Hanya masalahnya, siswa SMK memang  diproyeksikan menjadi ahli madya di bidangnya, belajar teknis pekerjaan, bukan belajar materi tes  masuk perguruan tinggi. Sahingga pada saat tes, lulusan SMK kalah  bersaing dengan jebolan SMA.
Jika ingin kuliah, peluang lebih  banyak terbuka di jalur pendidikan. Maka akhirnya banyak yang (terpaksa)  memilih kuliah di PTS. Dan..... umumnya, biaya kuliah di PTS lebih  mahal dibanding PTN.
Maka inilah yang  kini menjadi prioritas saya  dan suami. Membiayai kuliah anak, di sebuah PTS di kota besar.

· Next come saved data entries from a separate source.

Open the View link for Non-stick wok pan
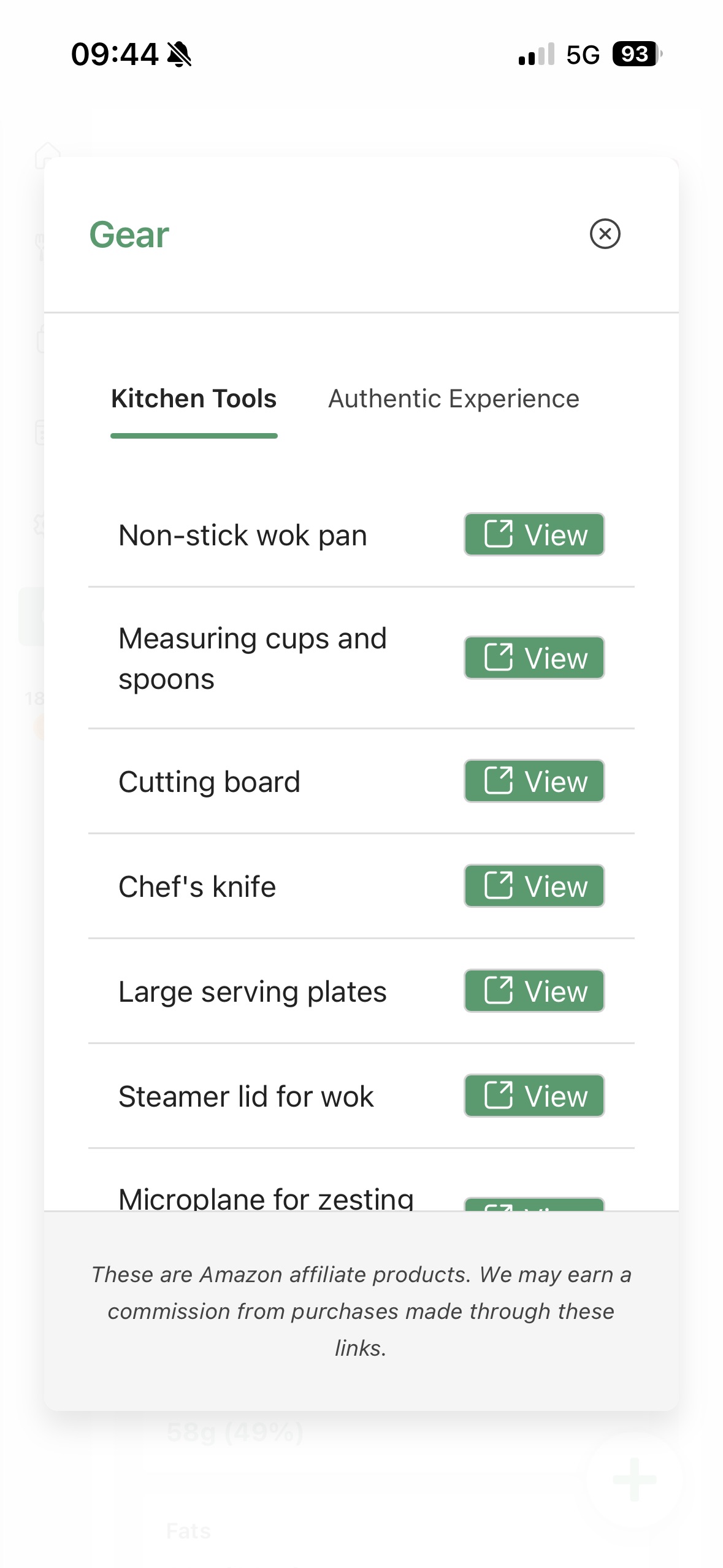 coord(533,534)
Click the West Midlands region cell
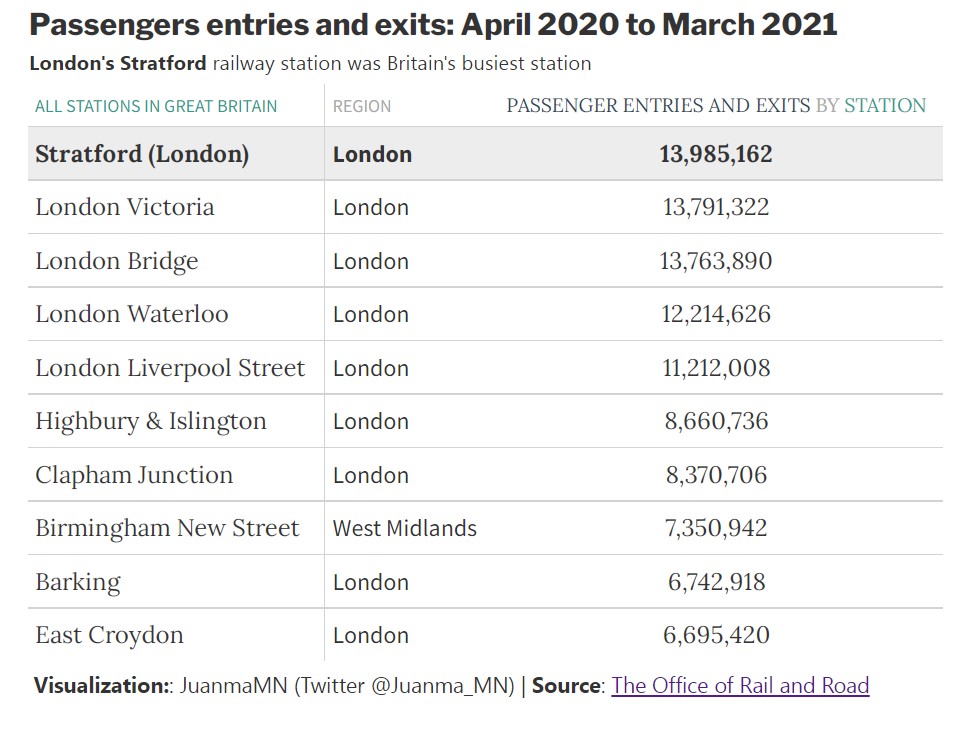The width and height of the screenshot is (968, 731). 404,528
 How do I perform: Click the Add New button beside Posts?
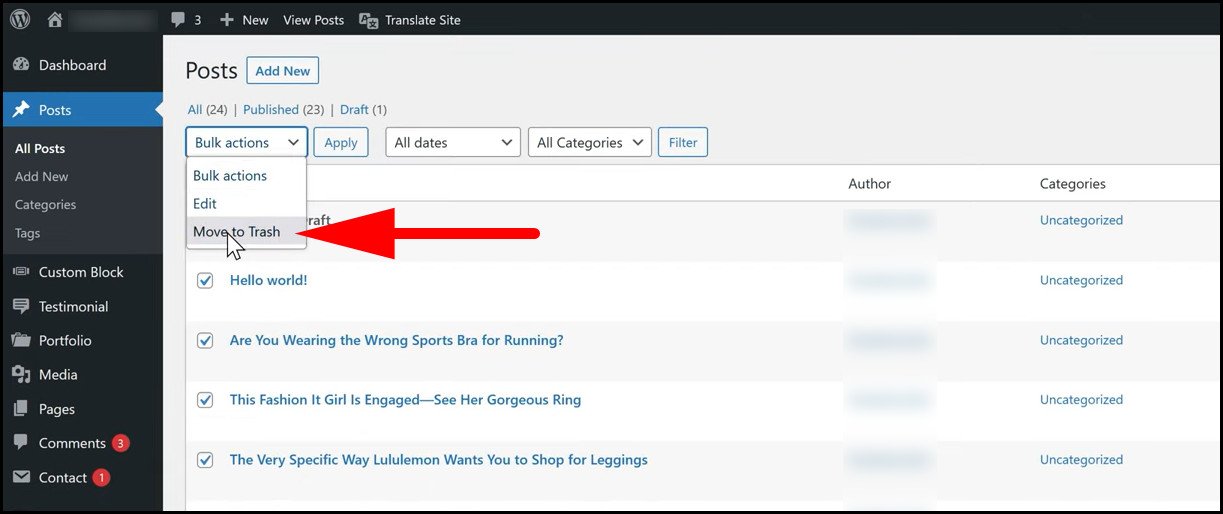(x=282, y=71)
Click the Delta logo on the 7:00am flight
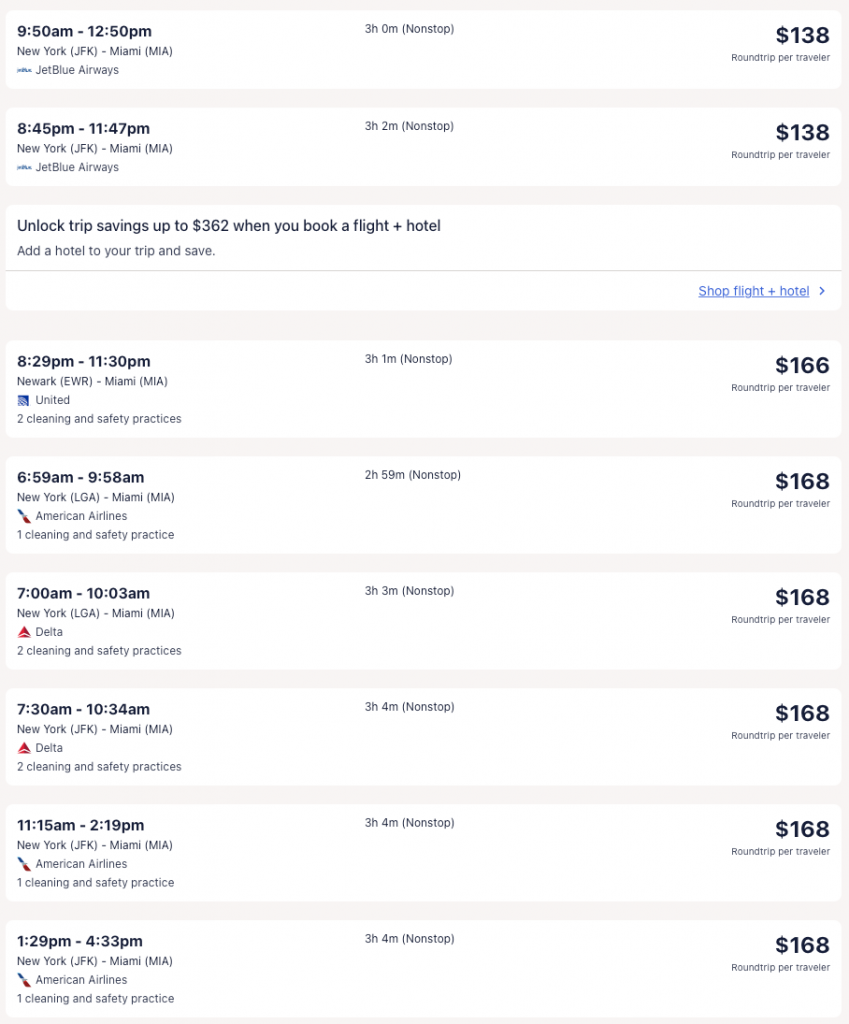The height and width of the screenshot is (1024, 849). click(21, 632)
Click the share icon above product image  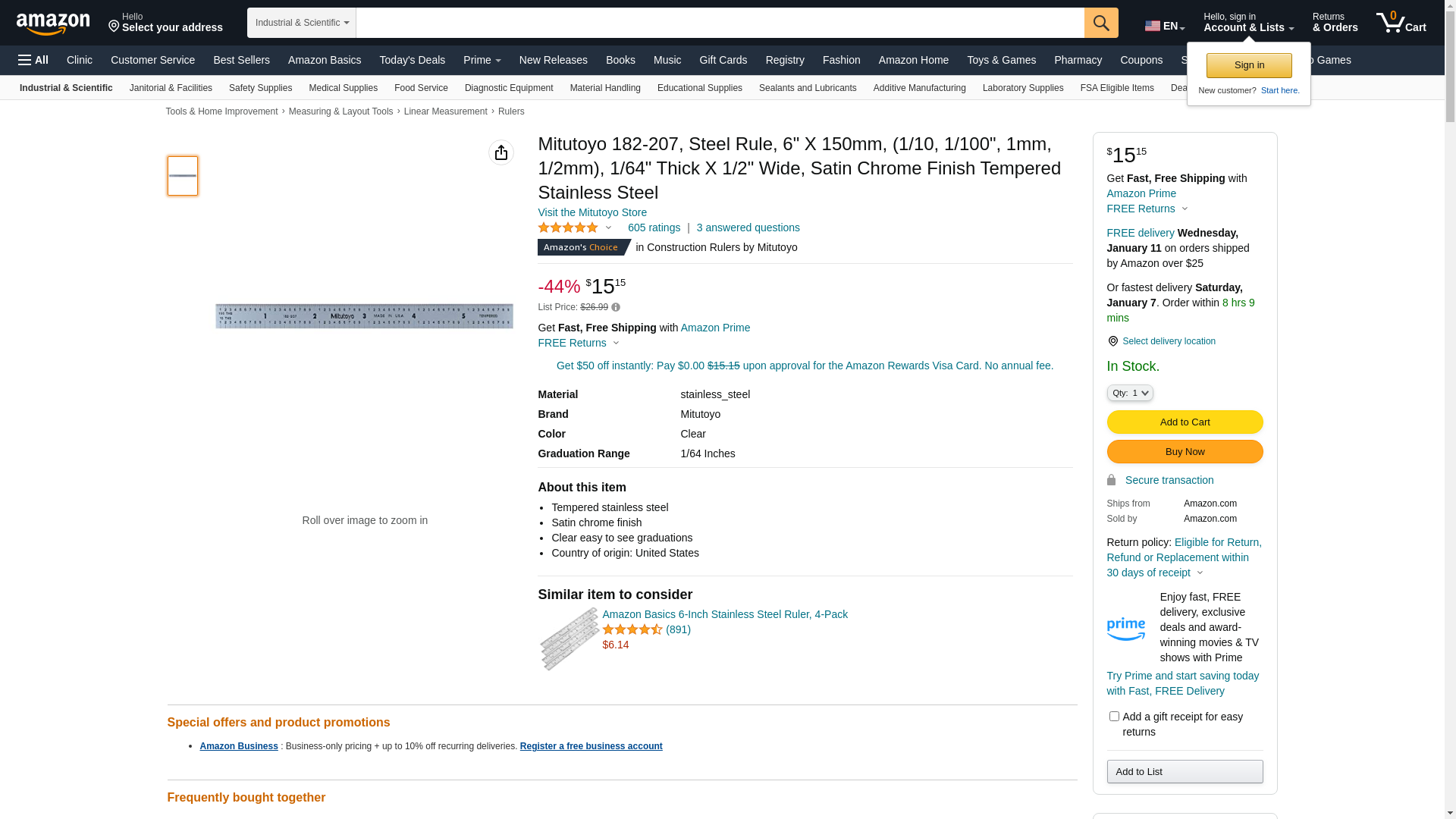[501, 152]
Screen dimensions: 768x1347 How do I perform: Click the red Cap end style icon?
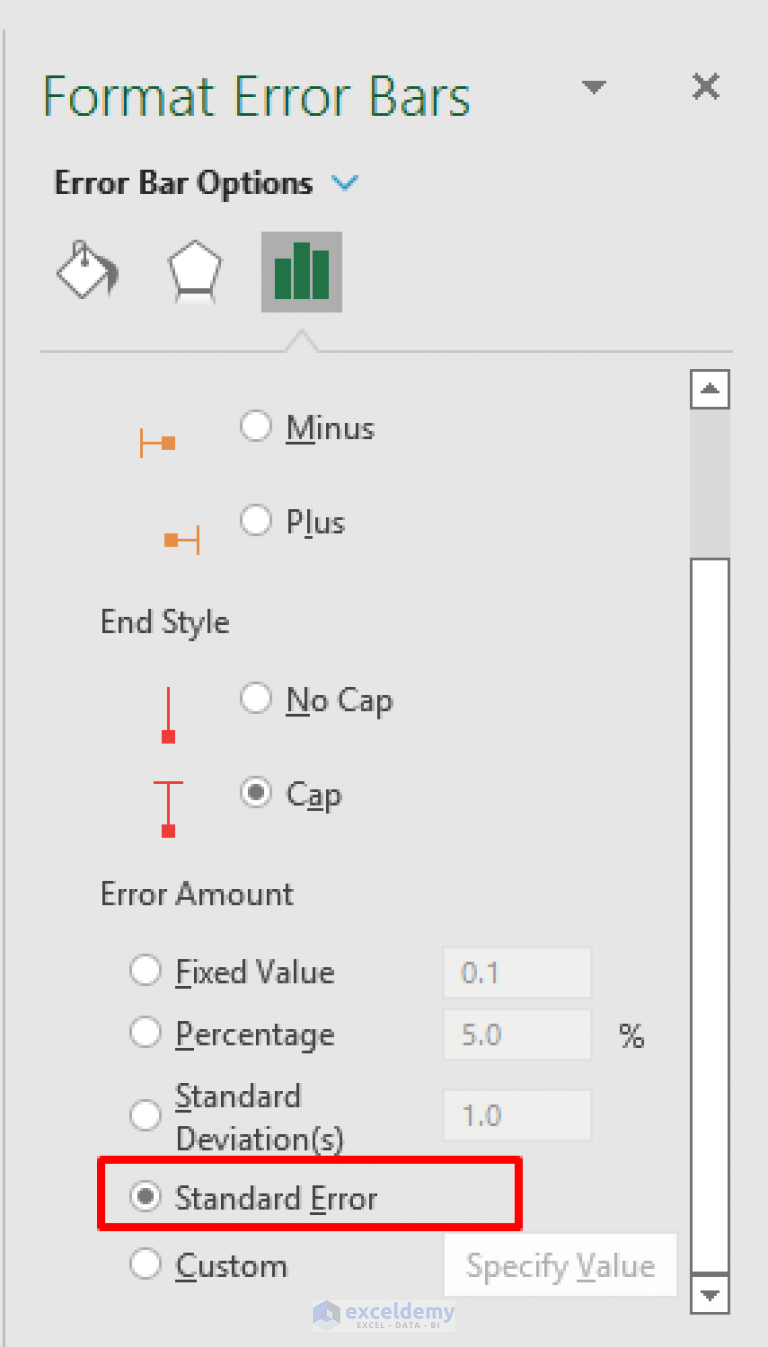click(167, 807)
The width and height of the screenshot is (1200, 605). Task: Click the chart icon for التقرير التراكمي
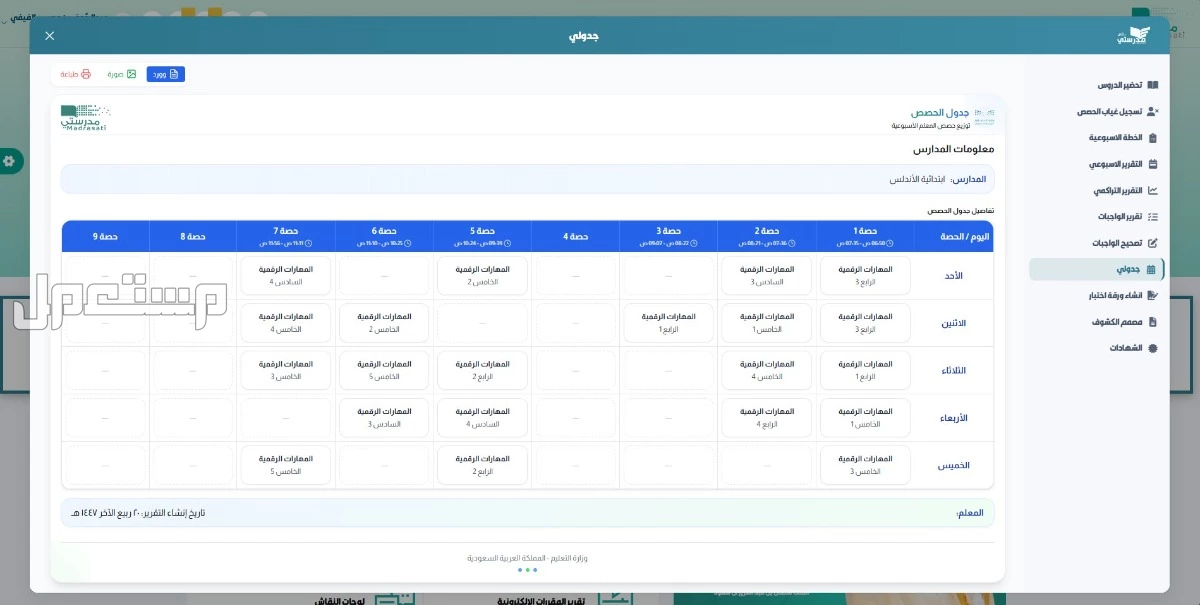[1152, 190]
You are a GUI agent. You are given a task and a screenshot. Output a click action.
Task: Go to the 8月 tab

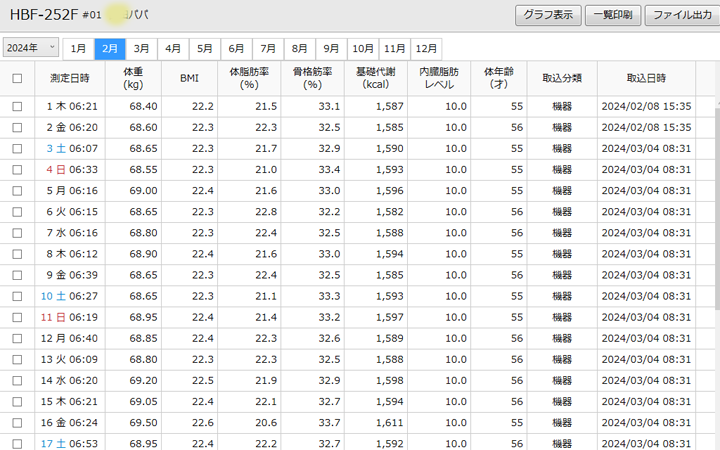(x=299, y=48)
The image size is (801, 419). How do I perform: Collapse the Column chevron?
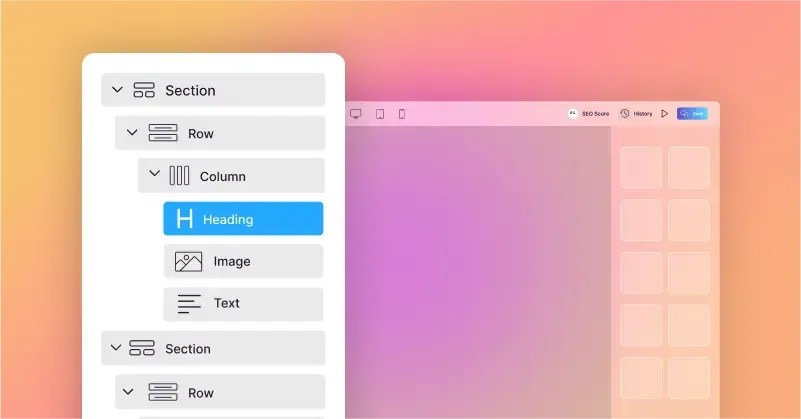pos(154,174)
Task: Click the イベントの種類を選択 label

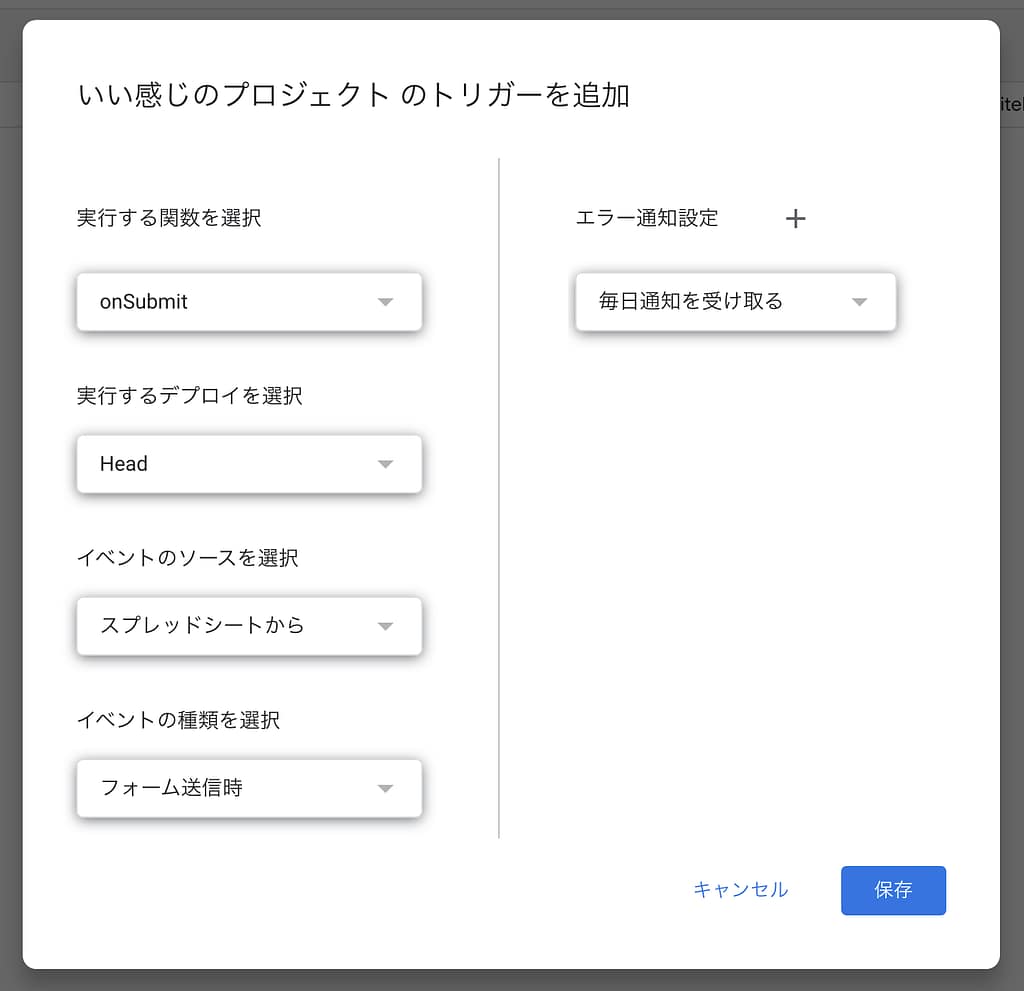Action: (178, 720)
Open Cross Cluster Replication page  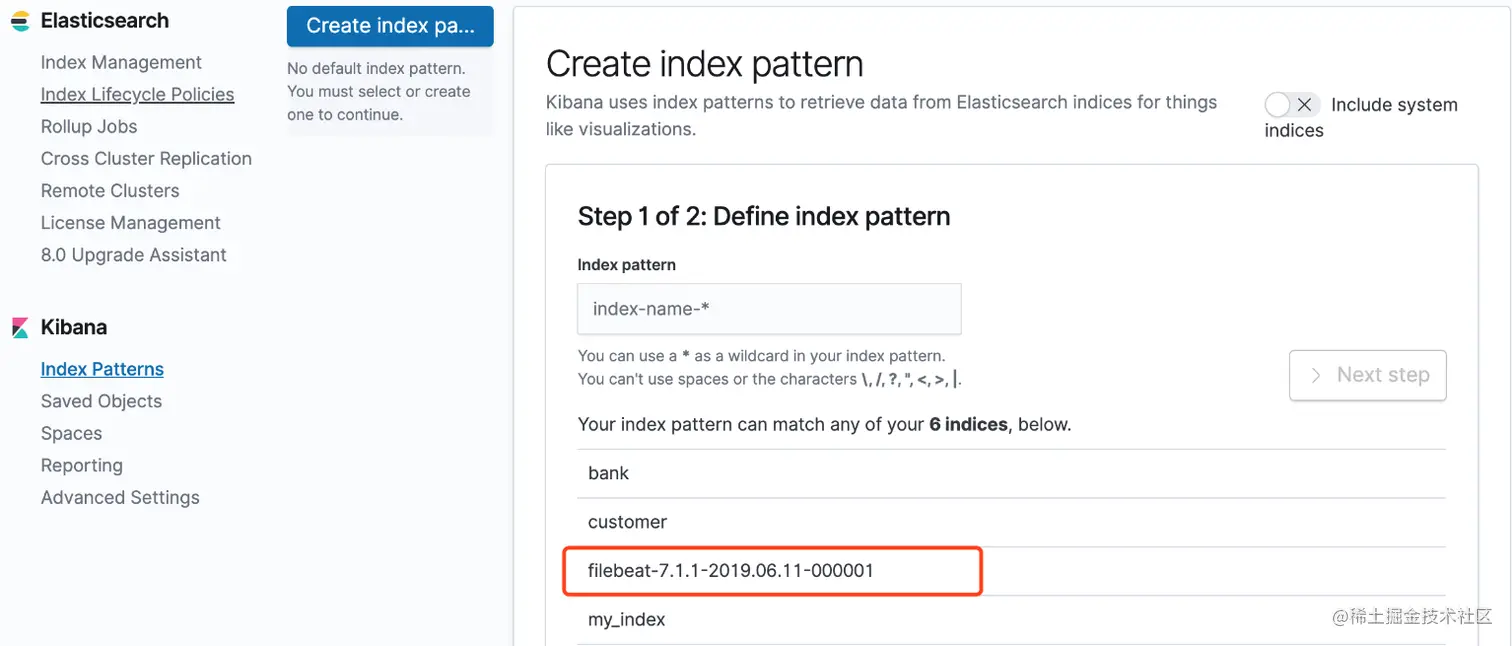coord(146,159)
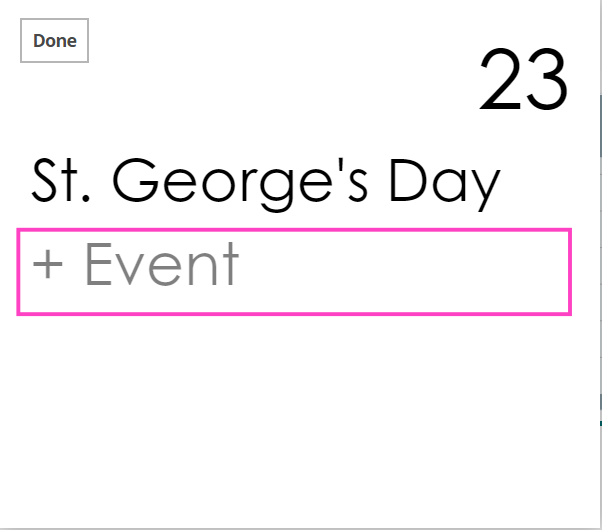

Biaya  kuliah, biaya kos, biaya bulanan harus tersedia.
Anak kedua, juga  sedang persiapan masuk perguruan tinggi. Maka, biaya pendidikan menjadi  dua kali lipat. Tetapi selama anak-anak  memiliki semangat belajar, saya  mendukungnya. Sekali lagi, inilah prioritas kami saat ini.
Saya tidak ingin anak-anak mengalami hal yang sama dengan saya, yang harus mengubur mimpi kuliah selepas SMA.
Pengelolaan Keuangan
Sama-sama  bekerja di perusahaan swasta, tentu saja andalan saya dan sumai adalah  gaji bulanan. Dan sejak membiayai kuliah, beban ekonomi terasa semakin  berat. Masa prihatin sedang berlangsung. Sering tersenyum kecut,  mendengar istilah gaji 10 koma, 15 koma dan sebagainya. Karena, ungkapan  itu gue banget, gitu loh..
Saya memutuskan untuk melakukan :
a. Pemahaman tentang kemampuan keuangan.
Menjelaskan  kepada anak-anak tentang kondisi keuangan. Perbandingan antara  pendapatan dan  kebutuhan yang harus dipenuhi. Tentu saja bukan angka  atau struk gaji yang kami perlihatkan. Hanya prosentase nya saja.